##### Material provided #####

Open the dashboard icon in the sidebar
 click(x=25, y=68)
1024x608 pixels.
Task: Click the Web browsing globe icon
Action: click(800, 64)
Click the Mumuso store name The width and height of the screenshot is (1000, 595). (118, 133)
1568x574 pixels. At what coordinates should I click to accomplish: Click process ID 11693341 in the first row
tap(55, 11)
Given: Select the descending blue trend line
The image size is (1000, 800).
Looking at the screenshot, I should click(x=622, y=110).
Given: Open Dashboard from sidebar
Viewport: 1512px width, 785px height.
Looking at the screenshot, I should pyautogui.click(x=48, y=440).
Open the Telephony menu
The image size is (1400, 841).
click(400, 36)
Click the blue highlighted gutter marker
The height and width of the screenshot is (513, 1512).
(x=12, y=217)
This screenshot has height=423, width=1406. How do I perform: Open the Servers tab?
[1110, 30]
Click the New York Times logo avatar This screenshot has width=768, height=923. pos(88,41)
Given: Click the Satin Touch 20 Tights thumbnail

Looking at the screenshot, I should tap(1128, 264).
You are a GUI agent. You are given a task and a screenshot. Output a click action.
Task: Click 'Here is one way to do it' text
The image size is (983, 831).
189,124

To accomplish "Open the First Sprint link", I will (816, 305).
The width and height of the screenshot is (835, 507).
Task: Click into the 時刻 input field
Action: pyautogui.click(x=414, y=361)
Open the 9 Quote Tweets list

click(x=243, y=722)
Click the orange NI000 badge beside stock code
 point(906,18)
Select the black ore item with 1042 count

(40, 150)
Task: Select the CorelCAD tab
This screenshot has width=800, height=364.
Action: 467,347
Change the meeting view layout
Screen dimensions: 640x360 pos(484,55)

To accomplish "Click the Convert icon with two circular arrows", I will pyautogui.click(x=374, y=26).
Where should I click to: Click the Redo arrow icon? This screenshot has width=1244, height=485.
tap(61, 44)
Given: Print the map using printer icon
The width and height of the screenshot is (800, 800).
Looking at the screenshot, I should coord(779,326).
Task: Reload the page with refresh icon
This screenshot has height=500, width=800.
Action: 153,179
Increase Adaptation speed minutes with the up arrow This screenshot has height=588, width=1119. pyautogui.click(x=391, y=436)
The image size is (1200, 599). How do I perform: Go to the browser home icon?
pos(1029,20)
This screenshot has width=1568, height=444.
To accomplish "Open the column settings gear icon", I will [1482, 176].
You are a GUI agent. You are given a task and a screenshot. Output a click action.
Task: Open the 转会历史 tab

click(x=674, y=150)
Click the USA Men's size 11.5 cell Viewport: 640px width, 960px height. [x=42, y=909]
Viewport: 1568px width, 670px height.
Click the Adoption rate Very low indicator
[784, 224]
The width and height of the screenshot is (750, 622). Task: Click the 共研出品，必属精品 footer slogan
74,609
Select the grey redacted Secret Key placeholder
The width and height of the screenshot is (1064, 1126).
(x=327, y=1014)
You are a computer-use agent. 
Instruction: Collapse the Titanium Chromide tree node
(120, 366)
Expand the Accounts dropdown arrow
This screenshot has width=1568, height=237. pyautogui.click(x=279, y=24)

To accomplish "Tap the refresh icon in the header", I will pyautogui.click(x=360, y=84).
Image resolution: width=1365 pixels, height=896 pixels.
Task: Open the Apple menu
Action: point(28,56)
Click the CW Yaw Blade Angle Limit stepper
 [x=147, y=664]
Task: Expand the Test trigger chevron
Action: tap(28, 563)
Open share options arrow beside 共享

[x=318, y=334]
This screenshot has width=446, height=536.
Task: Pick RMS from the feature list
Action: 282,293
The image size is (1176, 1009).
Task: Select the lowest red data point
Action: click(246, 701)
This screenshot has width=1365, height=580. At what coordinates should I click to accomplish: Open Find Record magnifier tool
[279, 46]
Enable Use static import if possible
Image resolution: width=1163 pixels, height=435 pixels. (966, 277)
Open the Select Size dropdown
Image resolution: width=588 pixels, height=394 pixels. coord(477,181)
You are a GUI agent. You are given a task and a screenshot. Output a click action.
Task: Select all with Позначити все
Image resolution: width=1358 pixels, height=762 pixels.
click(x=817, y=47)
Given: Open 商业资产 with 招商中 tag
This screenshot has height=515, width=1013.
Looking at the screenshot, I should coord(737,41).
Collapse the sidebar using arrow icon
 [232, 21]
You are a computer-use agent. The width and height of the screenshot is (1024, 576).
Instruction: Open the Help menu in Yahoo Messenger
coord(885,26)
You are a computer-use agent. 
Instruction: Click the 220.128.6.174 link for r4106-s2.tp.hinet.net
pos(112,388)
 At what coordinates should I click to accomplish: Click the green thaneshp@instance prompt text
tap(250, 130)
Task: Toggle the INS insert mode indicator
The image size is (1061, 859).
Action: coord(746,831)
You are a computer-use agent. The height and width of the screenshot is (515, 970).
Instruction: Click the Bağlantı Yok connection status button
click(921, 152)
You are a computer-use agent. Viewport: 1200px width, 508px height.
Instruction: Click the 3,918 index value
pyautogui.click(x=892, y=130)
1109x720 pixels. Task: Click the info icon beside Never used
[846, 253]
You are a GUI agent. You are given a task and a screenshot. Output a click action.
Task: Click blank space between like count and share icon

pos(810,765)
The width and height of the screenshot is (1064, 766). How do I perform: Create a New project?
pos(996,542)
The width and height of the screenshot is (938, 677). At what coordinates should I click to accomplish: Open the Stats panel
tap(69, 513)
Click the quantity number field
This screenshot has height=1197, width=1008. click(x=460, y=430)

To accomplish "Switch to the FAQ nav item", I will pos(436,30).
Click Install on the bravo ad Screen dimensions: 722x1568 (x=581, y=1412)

#####

§ **Task prompt**
Nothing in the material should be left out; output it exactly.

§ **Output for this exercise**
Open the dashboard icon in the sidebar
 click(x=25, y=68)
1024x608 pixels.
Task: Click the Web browsing globe icon
Action: click(800, 64)
Click the Mumuso store name The width and height of the screenshot is (1000, 595). (118, 133)
1568x574 pixels. At what coordinates should I click to accomplish: Click process ID 11693341 in the first row
tap(55, 11)
Given: Select the descending blue trend line
The image size is (1000, 800).
Looking at the screenshot, I should click(x=622, y=110).
Given: Open Dashboard from sidebar
Viewport: 1512px width, 785px height.
Looking at the screenshot, I should pyautogui.click(x=48, y=440).
Open the Telephony menu
The image size is (1400, 841).
click(400, 36)
Click the blue highlighted gutter marker
The height and width of the screenshot is (513, 1512).
(x=12, y=217)
This screenshot has height=423, width=1406. How do I perform: Open the Servers tab?
[1110, 30]
Click the New York Times logo avatar This screenshot has width=768, height=923. pos(88,41)
Given: Click the Satin Touch 20 Tights thumbnail

Looking at the screenshot, I should tap(1128, 264).
You are a GUI agent. You are given a task and a screenshot. Output a click action.
Task: Click 'Here is one way to do it' text
The image size is (983, 831).
189,124

To accomplish "Open the First Sprint link", I will (816, 305).
The width and height of the screenshot is (835, 507).
Task: Click into the 時刻 input field
Action: pyautogui.click(x=414, y=361)
Open the 9 Quote Tweets list

click(x=243, y=722)
Click the orange NI000 badge beside stock code
 point(906,18)
Select the black ore item with 1042 count

(40, 150)
Task: Select the CorelCAD tab
This screenshot has width=800, height=364.
Action: 467,347
Change the meeting view layout
Screen dimensions: 640x360 pos(484,55)

To accomplish "Click the Convert icon with two circular arrows", I will pyautogui.click(x=374, y=26).
Where should I click to: Click the Redo arrow icon? This screenshot has width=1244, height=485.
tap(61, 44)
Given: Print the map using printer icon
The width and height of the screenshot is (800, 800).
Looking at the screenshot, I should coord(779,326).
Task: Reload the page with refresh icon
This screenshot has height=500, width=800.
Action: 153,179
Increase Adaptation speed minutes with the up arrow This screenshot has height=588, width=1119. pyautogui.click(x=391, y=436)
The image size is (1200, 599). How do I perform: Go to the browser home icon?
pos(1029,20)
This screenshot has width=1568, height=444.
To accomplish "Open the column settings gear icon", I will [1482, 176].
You are a GUI agent. You are given a task and a screenshot. Output a click action.
Task: Open the 转会历史 tab

click(x=674, y=150)
Click the USA Men's size 11.5 cell Viewport: 640px width, 960px height. [x=42, y=909]
Viewport: 1568px width, 670px height.
Click the Adoption rate Very low indicator
[784, 224]
The width and height of the screenshot is (750, 622). Task: Click the 共研出品，必属精品 footer slogan
74,609
Select the grey redacted Secret Key placeholder
The width and height of the screenshot is (1064, 1126).
(x=327, y=1014)
You are a computer-use agent. 
Instruction: Collapse the Titanium Chromide tree node
(120, 366)
Expand the Accounts dropdown arrow
This screenshot has width=1568, height=237. pyautogui.click(x=279, y=24)

To accomplish "Tap the refresh icon in the header", I will pyautogui.click(x=360, y=84).
Image resolution: width=1365 pixels, height=896 pixels.
Task: Open the Apple menu
Action: point(28,56)
Click the CW Yaw Blade Angle Limit stepper
 [x=147, y=664]
Task: Expand the Test trigger chevron
Action: tap(28, 563)
Open share options arrow beside 共享

[x=318, y=334]
This screenshot has width=446, height=536.
Task: Pick RMS from the feature list
Action: 282,293
The image size is (1176, 1009).
Task: Select the lowest red data point
Action: click(246, 701)
This screenshot has width=1365, height=580. At what coordinates should I click to accomplish: Open Find Record magnifier tool
[279, 46]
Enable Use static import if possible
Image resolution: width=1163 pixels, height=435 pixels. (966, 277)
Open the Select Size dropdown
Image resolution: width=588 pixels, height=394 pixels. coord(477,181)
You are a GUI agent. You are given a task and a screenshot. Output a click action.
Task: Select all with Позначити все
Image resolution: width=1358 pixels, height=762 pixels.
click(x=817, y=47)
Given: Open 商业资产 with 招商中 tag
This screenshot has height=515, width=1013.
Looking at the screenshot, I should coord(737,41).
Collapse the sidebar using arrow icon
 [232, 21]
You are a computer-use agent. The width and height of the screenshot is (1024, 576).
Instruction: Open the Help menu in Yahoo Messenger
coord(885,26)
You are a computer-use agent. 
Instruction: Click the 220.128.6.174 link for r4106-s2.tp.hinet.net
pos(112,388)
 At what coordinates should I click to accomplish: Click the green thaneshp@instance prompt text
tap(250, 130)
Task: Toggle the INS insert mode indicator
The image size is (1061, 859).
Action: coord(746,831)
You are a computer-use agent. The height and width of the screenshot is (515, 970).
Instruction: Click the Bağlantı Yok connection status button
click(921, 152)
You are a computer-use agent. Viewport: 1200px width, 508px height.
Instruction: Click the 3,918 index value
pyautogui.click(x=892, y=130)
1109x720 pixels. Task: Click the info icon beside Never used
[846, 253]
You are a GUI agent. You are given a task and a screenshot. Output a click action.
Task: Click blank space between like count and share icon

pos(810,765)
The width and height of the screenshot is (1064, 766). How do I perform: Create a New project?
pos(996,542)
The width and height of the screenshot is (938, 677). At what coordinates should I click to accomplish: Open the Stats panel
tap(69, 513)
Click the quantity number field
This screenshot has height=1197, width=1008. click(x=460, y=430)

To accomplish "Switch to the FAQ nav item", I will pos(436,30).
Click Install on the bravo ad Screen dimensions: 722x1568 (x=581, y=1412)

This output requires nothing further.